Real Property and Lease Disclosures

If your business sale includes real property, New Hampshire RSA 477:4-d requires a Seller's Disclosure of Property Condition for residential transfers, but commercial real estate operates under a "buyer beware" standard with fewer mandated disclosures. That said, known material defects — environmental contamination, structural issues, zoning non-conformities — that are deliberately concealed can support fraud claims under common law and the New Hampshire Consumer Protection Act (RSA Chapter 358-A). Sellers are consistently better served by proactive disclosure than by the legal exposure of concealment.

If the business sale involves assuming or assigning a commercial lease, the landlord's consent requirements, lease assignment provisions, and any default history under the current lease are all material facts buyers need.
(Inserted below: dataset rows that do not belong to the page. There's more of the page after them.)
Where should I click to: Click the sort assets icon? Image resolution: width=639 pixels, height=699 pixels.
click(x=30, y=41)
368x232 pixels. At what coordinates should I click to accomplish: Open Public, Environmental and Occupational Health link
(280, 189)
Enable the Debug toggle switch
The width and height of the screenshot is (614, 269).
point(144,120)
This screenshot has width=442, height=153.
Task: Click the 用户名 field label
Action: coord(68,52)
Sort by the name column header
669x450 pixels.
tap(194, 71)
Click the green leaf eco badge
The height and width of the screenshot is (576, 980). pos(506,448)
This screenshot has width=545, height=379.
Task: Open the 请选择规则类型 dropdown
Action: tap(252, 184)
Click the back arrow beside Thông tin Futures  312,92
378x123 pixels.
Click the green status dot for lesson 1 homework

Undisclosed lease issues — personal guarantees, pending rent increases, landlord termination rights triggered by sale — regularly surface during due diligence and can derail otherwise solid transactions.

Financial Disclosure Expectations and Seller Representations

New Hampshire has no statute mandating specific financial statement formats for business sales. However, the representations and warranties section of your purchase and sale agreement will hold you legally accountable for the accuracy of everything you disclose. Most buyers will require two to three years of tax returns, profit and loss statements, and often bank statements. If you've been commingling personal and business expenses, running personal vehicles through the business, or managing cash flow in ways that obscure true profitability, you need to work with your accountant — before going to market — to produce accurate recasted financials that show true Seller's Discretionary Earnings (SDE).

Misrepresentation of financials, even without fraudulent intent, can support rescission of the sale or damages claims under New Hampshire's Consumer Protection Act. Sellers in New Hampshire should approach financial disclosure as a legal obligation, not just a negotiating tool.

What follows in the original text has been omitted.